青森県は30日、新たに8人の新型コロナウイルス感染を確認したと発表した。居住地別では青森市5人、三戸地方保健所管内2人、弘前保健所管内1人。青森市5人と三戸管内のうち10代1人の計6人が現時点で感染経路不明とされる。県感染症対策コーディネーターの大西基喜医師は「一日に多数の経路不明者は重大。今週、経路不明の感染が続いて発生する場合は市中感染の可能性が出てくる」と強い警戒感を示した。県内の感染確認は累計295人となった。

 青森市によると、新規感染の5人(10代~50代の男女)はこれまでに同市で確認された感染者とは関係がなく、うち30~50代の男女4人は互いに接点もないという。県外移動歴などもなく、発症14日前からの陽性者との接触も不明。残る1人の10代は4人との関係性や性別、行動歴などは非公表。現時点で確認できた5人の濃厚接触者は計21人で、検査結果は1日以降に順次判明する。

 5人のうち1人は市職員の40代男性。所属部署などは非公表としたが、業務で市民との接触はないことから、各種業務は1日以降も通常通り行う。

 市職員は22日の発症後に勤務した日もあったが、一般市民と接触する勤務体系ではなかったという。27日に市内の医療機関2カ所を受診し、その後相談した市保健所の勧めで同日中に市地域外来を受診。市検査センターで検体を採取し、30日に陽性が確認された。

 小野寺晃彦市長は30日の記者会見で「一度に5人確認なので、大変重く受け止める必要がある。市民の皆さんには一段の注意喚起をお願いする」と呼び掛けた。

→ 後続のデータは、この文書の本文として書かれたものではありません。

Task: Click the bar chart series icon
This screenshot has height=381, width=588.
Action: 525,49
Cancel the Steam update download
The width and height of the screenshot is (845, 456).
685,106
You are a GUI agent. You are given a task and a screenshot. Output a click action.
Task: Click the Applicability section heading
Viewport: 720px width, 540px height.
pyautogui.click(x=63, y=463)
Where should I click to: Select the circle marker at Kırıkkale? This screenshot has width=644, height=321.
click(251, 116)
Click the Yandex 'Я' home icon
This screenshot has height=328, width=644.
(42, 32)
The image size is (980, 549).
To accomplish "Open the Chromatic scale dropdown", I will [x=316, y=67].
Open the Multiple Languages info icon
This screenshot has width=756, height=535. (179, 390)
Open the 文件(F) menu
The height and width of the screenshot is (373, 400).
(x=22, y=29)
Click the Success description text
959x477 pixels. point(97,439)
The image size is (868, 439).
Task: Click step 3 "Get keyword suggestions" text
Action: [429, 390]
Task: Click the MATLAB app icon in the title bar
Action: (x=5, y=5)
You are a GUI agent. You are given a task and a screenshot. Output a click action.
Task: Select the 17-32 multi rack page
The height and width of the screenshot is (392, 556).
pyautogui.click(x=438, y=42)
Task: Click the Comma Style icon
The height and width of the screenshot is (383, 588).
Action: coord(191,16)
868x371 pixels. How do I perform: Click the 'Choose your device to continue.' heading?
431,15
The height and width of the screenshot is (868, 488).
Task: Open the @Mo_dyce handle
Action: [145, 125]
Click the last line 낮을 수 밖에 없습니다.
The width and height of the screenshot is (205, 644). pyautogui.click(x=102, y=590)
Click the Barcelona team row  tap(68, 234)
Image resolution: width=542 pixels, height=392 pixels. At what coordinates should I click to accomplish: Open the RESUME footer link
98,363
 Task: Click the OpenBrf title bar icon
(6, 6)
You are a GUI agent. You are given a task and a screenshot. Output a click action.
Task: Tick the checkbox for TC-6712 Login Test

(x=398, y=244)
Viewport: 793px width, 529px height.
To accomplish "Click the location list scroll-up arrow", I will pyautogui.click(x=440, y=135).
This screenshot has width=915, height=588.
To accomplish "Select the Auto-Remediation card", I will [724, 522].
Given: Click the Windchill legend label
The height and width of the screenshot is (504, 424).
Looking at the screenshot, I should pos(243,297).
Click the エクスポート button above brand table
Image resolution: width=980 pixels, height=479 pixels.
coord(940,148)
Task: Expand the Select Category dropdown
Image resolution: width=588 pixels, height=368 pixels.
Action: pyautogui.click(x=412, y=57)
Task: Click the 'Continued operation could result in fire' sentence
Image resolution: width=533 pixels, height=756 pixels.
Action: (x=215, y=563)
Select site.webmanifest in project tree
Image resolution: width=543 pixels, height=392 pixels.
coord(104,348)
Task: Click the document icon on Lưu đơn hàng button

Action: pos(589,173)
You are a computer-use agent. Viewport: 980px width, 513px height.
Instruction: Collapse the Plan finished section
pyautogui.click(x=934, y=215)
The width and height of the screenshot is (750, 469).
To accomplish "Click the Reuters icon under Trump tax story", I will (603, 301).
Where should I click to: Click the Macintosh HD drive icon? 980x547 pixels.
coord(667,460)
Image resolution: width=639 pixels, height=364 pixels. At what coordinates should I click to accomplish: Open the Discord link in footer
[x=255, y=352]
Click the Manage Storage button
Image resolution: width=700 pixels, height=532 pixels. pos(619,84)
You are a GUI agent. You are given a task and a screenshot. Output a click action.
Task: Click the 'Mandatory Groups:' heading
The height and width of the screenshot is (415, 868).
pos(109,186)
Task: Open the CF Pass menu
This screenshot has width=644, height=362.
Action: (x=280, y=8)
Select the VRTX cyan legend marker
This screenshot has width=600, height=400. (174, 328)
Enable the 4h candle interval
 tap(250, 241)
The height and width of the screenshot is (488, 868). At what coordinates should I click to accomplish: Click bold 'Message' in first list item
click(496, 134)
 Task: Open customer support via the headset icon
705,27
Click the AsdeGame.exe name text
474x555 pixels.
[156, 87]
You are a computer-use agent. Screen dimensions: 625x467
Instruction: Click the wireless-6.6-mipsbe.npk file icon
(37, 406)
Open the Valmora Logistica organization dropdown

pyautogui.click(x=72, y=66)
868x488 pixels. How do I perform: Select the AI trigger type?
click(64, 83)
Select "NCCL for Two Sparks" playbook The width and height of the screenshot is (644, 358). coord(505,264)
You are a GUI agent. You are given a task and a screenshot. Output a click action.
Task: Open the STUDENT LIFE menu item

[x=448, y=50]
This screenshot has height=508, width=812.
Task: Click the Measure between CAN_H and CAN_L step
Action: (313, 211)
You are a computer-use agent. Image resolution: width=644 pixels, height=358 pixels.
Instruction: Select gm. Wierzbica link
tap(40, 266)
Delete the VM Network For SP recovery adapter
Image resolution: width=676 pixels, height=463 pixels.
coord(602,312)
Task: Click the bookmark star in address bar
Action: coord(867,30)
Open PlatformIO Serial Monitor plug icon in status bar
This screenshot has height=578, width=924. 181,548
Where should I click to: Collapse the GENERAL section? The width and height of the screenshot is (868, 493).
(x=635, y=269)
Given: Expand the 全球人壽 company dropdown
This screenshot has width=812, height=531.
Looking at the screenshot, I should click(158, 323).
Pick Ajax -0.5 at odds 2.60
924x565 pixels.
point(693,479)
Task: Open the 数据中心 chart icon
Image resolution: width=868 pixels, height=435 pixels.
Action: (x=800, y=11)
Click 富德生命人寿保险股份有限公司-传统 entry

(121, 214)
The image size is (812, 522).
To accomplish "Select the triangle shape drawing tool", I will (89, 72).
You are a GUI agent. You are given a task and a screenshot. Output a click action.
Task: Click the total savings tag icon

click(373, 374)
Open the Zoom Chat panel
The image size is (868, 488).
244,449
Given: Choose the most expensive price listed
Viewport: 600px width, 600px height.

 一方、三戸管内で陽性となった30代女性は、25日に感染が確認された日本原燃(六ケ所村)協力会社の男性社員の同居人。男性の濃厚接触者として26日にPCR検査を受けた際は陰性だったが、30日に発症。2度目の検査で陽性反応が出た。原燃は職場関係の濃厚接触者は22人全員が検査で陰性だったと発表した。

 三戸管内の感染者は計4人となり、このうち男性社員に関連する同じ感染系統(グループ)はこの女性と26日に判明した10歳未満と合わせて3人。30日に新たに判明した、行動歴など非公表の10代1人は別系統とされた。感染経路は不明。

 このほか弘前管内の1人も10代で、行動歴や性別など非公表。県は県外で感染したとみている。